*Information*
________________________________________
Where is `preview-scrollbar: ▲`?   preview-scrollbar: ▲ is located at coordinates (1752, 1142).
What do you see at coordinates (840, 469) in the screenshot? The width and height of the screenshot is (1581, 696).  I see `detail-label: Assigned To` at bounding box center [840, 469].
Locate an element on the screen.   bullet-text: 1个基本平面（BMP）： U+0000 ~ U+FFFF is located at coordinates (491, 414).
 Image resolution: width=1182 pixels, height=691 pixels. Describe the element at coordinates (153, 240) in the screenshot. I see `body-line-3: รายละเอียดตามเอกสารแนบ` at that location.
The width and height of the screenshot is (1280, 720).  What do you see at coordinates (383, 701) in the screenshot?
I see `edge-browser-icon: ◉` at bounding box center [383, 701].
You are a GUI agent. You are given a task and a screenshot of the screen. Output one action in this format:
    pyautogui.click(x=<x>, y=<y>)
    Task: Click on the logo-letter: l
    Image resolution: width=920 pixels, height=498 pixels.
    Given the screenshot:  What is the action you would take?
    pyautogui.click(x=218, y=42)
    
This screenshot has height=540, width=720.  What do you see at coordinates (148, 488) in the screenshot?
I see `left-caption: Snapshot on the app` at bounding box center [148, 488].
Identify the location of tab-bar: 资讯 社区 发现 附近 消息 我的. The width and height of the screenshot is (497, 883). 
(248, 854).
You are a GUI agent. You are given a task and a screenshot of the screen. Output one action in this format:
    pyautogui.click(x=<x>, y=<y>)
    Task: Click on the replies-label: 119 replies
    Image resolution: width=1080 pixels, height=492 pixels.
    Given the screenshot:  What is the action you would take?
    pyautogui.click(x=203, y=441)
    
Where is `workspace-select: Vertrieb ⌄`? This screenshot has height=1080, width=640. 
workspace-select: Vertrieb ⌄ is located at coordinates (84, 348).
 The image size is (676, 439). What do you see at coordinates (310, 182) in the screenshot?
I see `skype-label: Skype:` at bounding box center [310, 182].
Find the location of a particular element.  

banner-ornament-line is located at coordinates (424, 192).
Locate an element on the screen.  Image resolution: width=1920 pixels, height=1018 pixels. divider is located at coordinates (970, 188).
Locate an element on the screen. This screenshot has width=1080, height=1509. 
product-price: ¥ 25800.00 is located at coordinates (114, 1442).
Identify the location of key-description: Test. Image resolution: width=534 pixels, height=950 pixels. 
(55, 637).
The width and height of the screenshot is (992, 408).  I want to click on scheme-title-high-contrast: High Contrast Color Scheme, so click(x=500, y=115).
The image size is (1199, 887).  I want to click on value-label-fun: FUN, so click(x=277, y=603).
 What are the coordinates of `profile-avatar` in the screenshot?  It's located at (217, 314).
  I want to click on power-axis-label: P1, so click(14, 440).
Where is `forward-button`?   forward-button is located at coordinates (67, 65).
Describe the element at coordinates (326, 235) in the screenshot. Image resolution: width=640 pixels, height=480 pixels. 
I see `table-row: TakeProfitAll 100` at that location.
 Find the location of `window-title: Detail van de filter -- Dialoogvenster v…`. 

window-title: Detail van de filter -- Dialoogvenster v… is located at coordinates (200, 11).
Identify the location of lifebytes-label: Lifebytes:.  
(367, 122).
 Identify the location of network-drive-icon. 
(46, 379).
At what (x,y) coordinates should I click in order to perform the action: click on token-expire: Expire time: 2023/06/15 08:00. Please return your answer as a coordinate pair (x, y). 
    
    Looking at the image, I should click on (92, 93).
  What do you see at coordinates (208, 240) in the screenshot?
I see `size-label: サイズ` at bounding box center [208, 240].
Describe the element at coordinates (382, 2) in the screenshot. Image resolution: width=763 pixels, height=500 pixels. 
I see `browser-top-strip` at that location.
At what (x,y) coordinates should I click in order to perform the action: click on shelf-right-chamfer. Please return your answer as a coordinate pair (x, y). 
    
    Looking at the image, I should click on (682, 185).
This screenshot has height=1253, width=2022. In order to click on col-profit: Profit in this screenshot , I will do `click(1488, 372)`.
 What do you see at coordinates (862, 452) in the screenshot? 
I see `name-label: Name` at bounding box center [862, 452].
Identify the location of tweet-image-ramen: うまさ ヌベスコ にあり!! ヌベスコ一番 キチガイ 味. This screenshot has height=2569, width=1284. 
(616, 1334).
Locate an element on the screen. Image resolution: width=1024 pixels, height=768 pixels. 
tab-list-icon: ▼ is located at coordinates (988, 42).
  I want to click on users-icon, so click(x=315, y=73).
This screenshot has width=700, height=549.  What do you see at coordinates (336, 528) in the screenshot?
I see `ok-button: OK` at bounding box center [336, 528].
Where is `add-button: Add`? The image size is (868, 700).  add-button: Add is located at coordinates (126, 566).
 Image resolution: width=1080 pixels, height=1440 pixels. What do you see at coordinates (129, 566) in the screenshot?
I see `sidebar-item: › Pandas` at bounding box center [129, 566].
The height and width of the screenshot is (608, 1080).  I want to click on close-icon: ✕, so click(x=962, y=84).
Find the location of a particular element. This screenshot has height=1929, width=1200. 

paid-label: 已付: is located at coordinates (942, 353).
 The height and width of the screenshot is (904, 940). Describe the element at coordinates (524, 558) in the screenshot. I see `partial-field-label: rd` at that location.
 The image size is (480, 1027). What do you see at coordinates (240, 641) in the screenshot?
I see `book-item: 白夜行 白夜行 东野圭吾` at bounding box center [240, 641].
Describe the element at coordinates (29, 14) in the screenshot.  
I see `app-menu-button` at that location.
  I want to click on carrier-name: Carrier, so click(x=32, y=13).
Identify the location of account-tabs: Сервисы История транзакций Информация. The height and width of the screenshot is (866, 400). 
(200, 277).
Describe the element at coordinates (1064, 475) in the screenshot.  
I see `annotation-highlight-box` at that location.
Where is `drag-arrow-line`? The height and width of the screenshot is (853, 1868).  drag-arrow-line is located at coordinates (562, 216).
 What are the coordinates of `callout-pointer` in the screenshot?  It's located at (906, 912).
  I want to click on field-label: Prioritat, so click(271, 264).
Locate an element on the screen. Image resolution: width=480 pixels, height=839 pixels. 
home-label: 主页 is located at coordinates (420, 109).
________________________________________
*Action item*
Format each line of the rows above as a Markdown table with two columns, No. and Line, numbering the lines in order and omitting blank lines.

*Response area*
| No. | Line |
|---|---|
| 1 | Where is `preview-scrollbar: ▲`?   preview-scrollbar: ▲ is located at coordinates (1752, 1142). |
| 2 | What do you see at coordinates (840, 469) in the screenshot? The width and height of the screenshot is (1581, 696).  I see `detail-label: Assigned To` at bounding box center [840, 469]. |
| 3 | Locate an element on the screen.   bullet-text: 1个基本平面（BMP）： U+0000 ~ U+FFFF is located at coordinates (491, 414). |
| 4 |  Image resolution: width=1182 pixels, height=691 pixels. Describe the element at coordinates (153, 240) in the screenshot. I see `body-line-3: รายละเอียดตามเอกสารแนบ` at that location. |
| 5 | The width and height of the screenshot is (1280, 720).  What do you see at coordinates (383, 701) in the screenshot? |
| 6 | I see `edge-browser-icon: ◉` at bounding box center [383, 701]. |
| 7 | You are a GUI agent. You are given a task and a screenshot of the screen. Output one action in this format: |
| 8 |     pyautogui.click(x=<x>, y=<y>) |
| 9 |     Task: Click on the logo-letter: l |
| 10 |     Image resolution: width=920 pixels, height=498 pixels. |
| 11 |     Given the screenshot:  What is the action you would take? |
| 12 |     pyautogui.click(x=218, y=42) |
| 13 | This screenshot has height=540, width=720.  What do you see at coordinates (148, 488) in the screenshot? |
| 14 | I see `left-caption: Snapshot on the app` at bounding box center [148, 488]. |
| 15 | Identify the location of tab-bar: 资讯 社区 发现 附近 消息 我的. The width and height of the screenshot is (497, 883).  |
| 16 | (248, 854). |
| 17 | You are a GUI agent. You are given a task and a screenshot of the screen. Output one action in this format: |
| 18 |     pyautogui.click(x=<x>, y=<y>) |
| 19 |     Task: Click on the replies-label: 119 replies |
| 20 |     Image resolution: width=1080 pixels, height=492 pixels. |
| 21 |     Given the screenshot:  What is the action you would take? |
| 22 |     pyautogui.click(x=203, y=441) |
| 23 | Where is `workspace-select: Vertrieb ⌄`? This screenshot has height=1080, width=640.  |
| 24 | workspace-select: Vertrieb ⌄ is located at coordinates (84, 348). |
| 25 |  The image size is (676, 439). What do you see at coordinates (310, 182) in the screenshot? |
| 26 | I see `skype-label: Skype:` at bounding box center [310, 182]. |
| 27 | Find the location of a particular element.   |
| 28 | banner-ornament-line is located at coordinates (424, 192). |
| 29 | Locate an element on the screen.  Image resolution: width=1920 pixels, height=1018 pixels. divider is located at coordinates (970, 188). |
| 30 | Locate an element on the screen. This screenshot has width=1080, height=1509.  |
| 31 | product-price: ¥ 25800.00 is located at coordinates (114, 1442). |
| 32 | Identify the location of key-description: Test. Image resolution: width=534 pixels, height=950 pixels.  |
| 33 | (55, 637). |
| 34 | The width and height of the screenshot is (992, 408).  I want to click on scheme-title-high-contrast: High Contrast Color Scheme, so click(x=500, y=115). |
| 35 | The image size is (1199, 887).  I want to click on value-label-fun: FUN, so click(x=277, y=603). |
| 36 |  What are the coordinates of `profile-avatar` in the screenshot?  It's located at (217, 314). |
| 37 |   I want to click on power-axis-label: P1, so click(14, 440). |
| 38 | Where is `forward-button`?   forward-button is located at coordinates (67, 65). |
| 39 | Describe the element at coordinates (326, 235) in the screenshot. Image resolution: width=640 pixels, height=480 pixels.  |
| 40 | I see `table-row: TakeProfitAll 100` at that location. |
| 41 |  Find the location of `window-title: Detail van de filter -- Dialoogvenster v…`.  |
| 42 | window-title: Detail van de filter -- Dialoogvenster v… is located at coordinates (200, 11). |
| 43 | Identify the location of lifebytes-label: Lifebytes:.   |
| 44 | (367, 122). |
| 45 |  Identify the location of network-drive-icon.  |
| 46 | (46, 379). |
| 47 | At what (x,y) coordinates should I click in order to perform the action: click on token-expire: Expire time: 2023/06/15 08:00. Please return your answer as a coordinate pair (x, y).  |
| 48 |     Looking at the image, I should click on (92, 93). |
| 49 |   What do you see at coordinates (208, 240) in the screenshot? |
| 50 | I see `size-label: サイズ` at bounding box center [208, 240]. |
| 51 | Describe the element at coordinates (382, 2) in the screenshot. Image resolution: width=763 pixels, height=500 pixels.  |
| 52 | I see `browser-top-strip` at that location. |
| 53 | At what (x,y) coordinates should I click in order to perform the action: click on shelf-right-chamfer. Please return your answer as a coordinate pair (x, y).  |
| 54 |     Looking at the image, I should click on (682, 185). |
| 55 | This screenshot has height=1253, width=2022. In order to click on col-profit: Profit in this screenshot , I will do `click(1488, 372)`. |
| 56 |  What do you see at coordinates (862, 452) in the screenshot?  |
| 57 | I see `name-label: Name` at bounding box center [862, 452]. |
| 58 | Identify the location of tweet-image-ramen: うまさ ヌベスコ にあり!! ヌベスコ一番 キチガイ 味. This screenshot has height=2569, width=1284.  |
| 59 | (616, 1334). |
| 60 | Locate an element on the screen. Image resolution: width=1024 pixels, height=768 pixels.  |
| 61 | tab-list-icon: ▼ is located at coordinates (988, 42). |
| 62 |   I want to click on users-icon, so click(x=315, y=73). |
| 63 | This screenshot has width=700, height=549.  What do you see at coordinates (336, 528) in the screenshot? |
| 64 | I see `ok-button: OK` at bounding box center [336, 528]. |
| 65 | Where is `add-button: Add`? The image size is (868, 700).  add-button: Add is located at coordinates (126, 566). |
| 66 |  Image resolution: width=1080 pixels, height=1440 pixels. What do you see at coordinates (129, 566) in the screenshot? |
| 67 | I see `sidebar-item: › Pandas` at bounding box center [129, 566]. |
| 68 | The height and width of the screenshot is (608, 1080).  I want to click on close-icon: ✕, so click(x=962, y=84). |
| 69 | Find the location of a particular element. This screenshot has height=1929, width=1200.  |
| 70 | paid-label: 已付: is located at coordinates (942, 353). |
| 71 |  The height and width of the screenshot is (904, 940). Describe the element at coordinates (524, 558) in the screenshot. I see `partial-field-label: rd` at that location. |
| 72 |  The image size is (480, 1027). What do you see at coordinates (240, 641) in the screenshot? |
| 73 | I see `book-item: 白夜行 白夜行 东野圭吾` at bounding box center [240, 641]. |
| 74 | Describe the element at coordinates (29, 14) in the screenshot.   |
| 75 | I see `app-menu-button` at that location. |
| 76 |   I want to click on carrier-name: Carrier, so click(x=32, y=13). |
| 77 | Identify the location of account-tabs: Сервисы История транзакций Информация. The height and width of the screenshot is (866, 400).  |
| 78 | (200, 277). |
| 79 | Describe the element at coordinates (1064, 475) in the screenshot.   |
| 80 | I see `annotation-highlight-box` at that location. |
| 81 | Where is `drag-arrow-line`? The height and width of the screenshot is (853, 1868).  drag-arrow-line is located at coordinates (562, 216). |
| 82 |  What are the coordinates of `callout-pointer` in the screenshot?  It's located at (906, 912). |
| 83 |   I want to click on field-label: Prioritat, so click(271, 264). |
| 84 | Locate an element on the screen. Image resolution: width=480 pixels, height=839 pixels.  |
| 85 | home-label: 主页 is located at coordinates (420, 109). |